Détails de l'énoncé:
Reproduisez intégralement et à l'identique l'extrait de page ci-dessous sur la culture bretonne.

Extrait de page:
☆ ☆ ☆ ☆ ☆
Ces derniers ont plus l’habitude de participer en cour, et ont davantage envie de transmettre. La langue est la colonne vertébrale d’une culture : la musique, la danse,
les jeux bretons et même son système économique en découlent. »
Chassez le naturel… il revient au gallo, le parler d’un territoire débordant hors des frontières historiques de la Bretagne. Comment faire cohabiter deux traditions, cousines mais si différentes ? « Nous sommes dans une logique de complémentarité, et d’ailleurs Skeudenn accueille des associations œuvrant pour la promotion de la culture gallèse. Petite anecdote rigolote : toute la signalétique de Yaouank est bilingue… Je ne parle pas du français, bien sûr, mais du breton et du gallo. »
ALERTE À LA BOMBARDE ! LE BAGAD, ENTRE MODERNITÉ ET TRADITION
Il y a maintenant plus de 70 ans, bombardes, binious et caisses claires résonnaient ensemble, pour la première fois, à Rennes, place du Parlement de Bretagne. Retour sur l'histoire de ces ensembles pas comme les autres, passés maîtres dans l'art de mêler transmission, modernité et ouverture aux autres musiques.
☆ ☆ ☆ ☆ ☆
Informations affichées:
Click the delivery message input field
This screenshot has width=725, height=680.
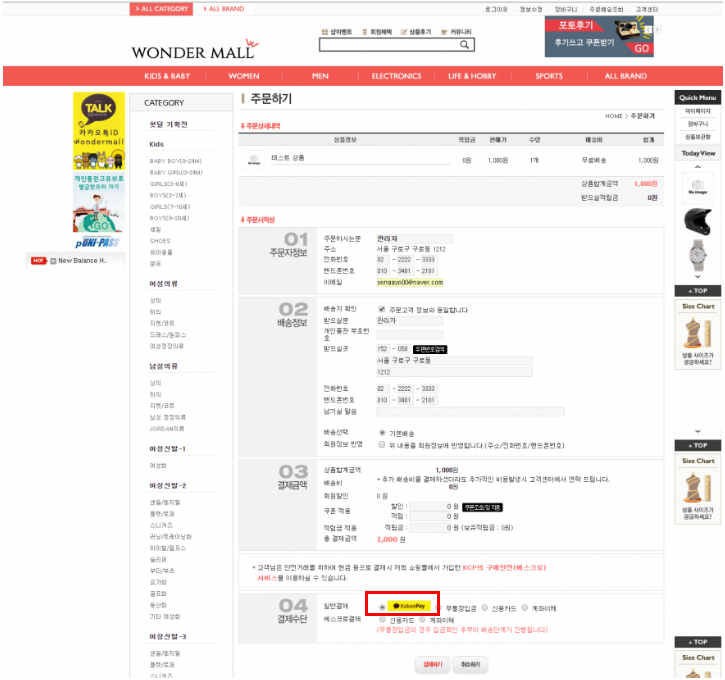click(x=470, y=411)
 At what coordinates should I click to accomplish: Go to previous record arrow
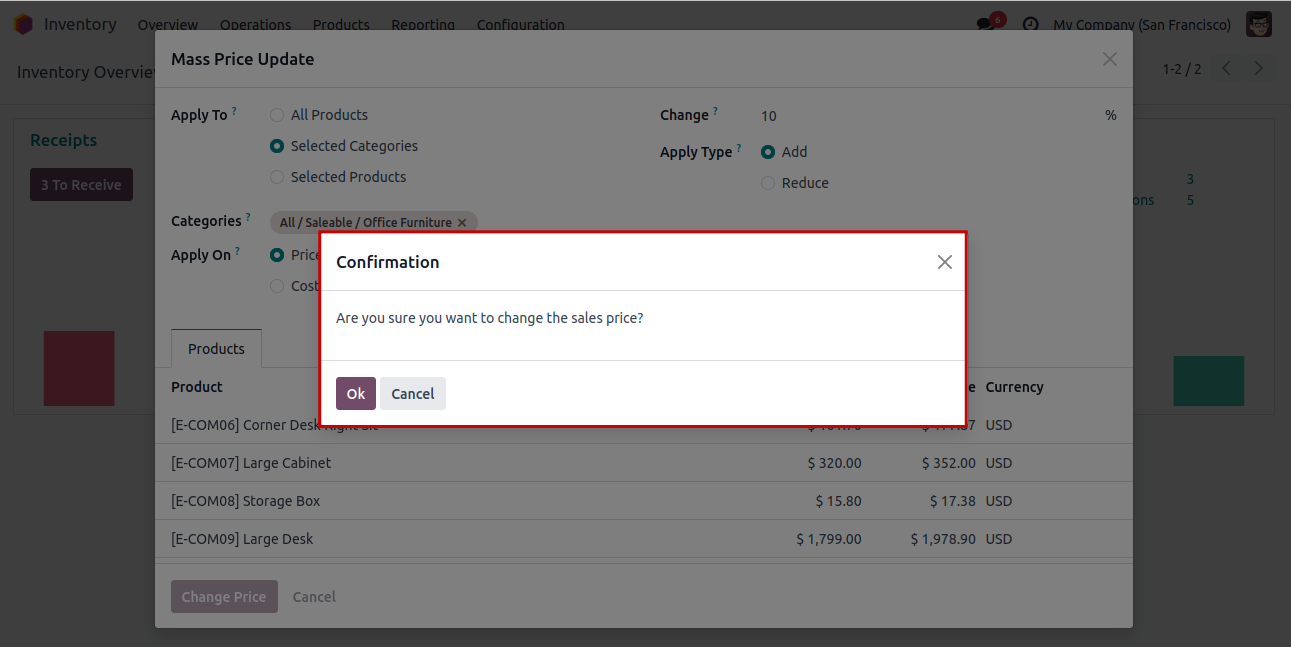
☆ ☆ ☆ ☆ ☆
Réponse rédigée:
Ces derniers ont plus l’habitude de participer en cour, et ont davantage envie de transmettre. La langue est la colonne vertébrale d’une culture : la musique, la danse,
les jeux bretons et même son système économique en découlent. »
Chassez le naturel… il revient au gallo, le parler d’un territoire débordant hors des frontières historiques de la Bretagne. Comment faire cohabiter deux traditions, cousines mais si différentes ? « Nous sommes dans une logique de complémentarité, et d’ailleurs Skeudenn accueille des associations œuvrant pour la promotion de la culture gallèse. Petite anecdote rigolote : toute la signalétique de Yaouank est bilingue… Je ne parle pas du français, bien sûr, mais du breton et du gallo. »
ALERTE À LA BOMBARDE ! LE BAGAD, ENTRE MODERNITÉ ET TRADITION
Il y a maintenant plus de 70 ans, bombardes, binious et caisses claires résonnaient ensemble, pour la première fois, à Rennes, place du Parlement de Bretagne. Retour sur l'histoire de ces ensembles pas comme les autres, passés maîtres dans l'art de mêler transmission, modernité et ouverture aux autres musiques.